Aim of the task >>
Wherever the word "Facebook" appears in the entries, copy the whole line.

Pixel coordinate grounding data
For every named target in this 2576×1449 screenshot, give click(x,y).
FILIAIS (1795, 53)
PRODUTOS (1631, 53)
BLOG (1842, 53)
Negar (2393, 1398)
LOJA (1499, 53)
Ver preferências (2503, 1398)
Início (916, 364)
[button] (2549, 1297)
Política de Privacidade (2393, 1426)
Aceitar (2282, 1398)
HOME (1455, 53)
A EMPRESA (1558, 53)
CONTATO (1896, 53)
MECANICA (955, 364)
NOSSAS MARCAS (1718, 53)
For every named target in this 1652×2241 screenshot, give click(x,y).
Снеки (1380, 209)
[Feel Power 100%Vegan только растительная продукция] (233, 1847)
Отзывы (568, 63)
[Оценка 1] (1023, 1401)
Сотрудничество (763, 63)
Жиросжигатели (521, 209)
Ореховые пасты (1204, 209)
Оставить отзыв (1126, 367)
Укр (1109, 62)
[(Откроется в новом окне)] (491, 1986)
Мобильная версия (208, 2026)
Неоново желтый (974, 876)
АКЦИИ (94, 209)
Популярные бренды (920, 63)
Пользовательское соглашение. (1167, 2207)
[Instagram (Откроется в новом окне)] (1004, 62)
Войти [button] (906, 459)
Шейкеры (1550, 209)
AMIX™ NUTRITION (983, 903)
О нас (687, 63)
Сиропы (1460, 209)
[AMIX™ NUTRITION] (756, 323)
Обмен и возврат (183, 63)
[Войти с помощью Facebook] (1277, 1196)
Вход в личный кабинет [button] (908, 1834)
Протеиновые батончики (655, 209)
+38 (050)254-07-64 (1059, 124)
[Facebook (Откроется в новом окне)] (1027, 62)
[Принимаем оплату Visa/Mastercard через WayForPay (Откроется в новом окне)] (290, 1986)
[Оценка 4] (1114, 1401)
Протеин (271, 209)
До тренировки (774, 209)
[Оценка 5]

Solution to this task >>
[Войти с помощью Facebook] (1277, 1196)
[Facebook (Откроется в новом окне)] (1027, 62)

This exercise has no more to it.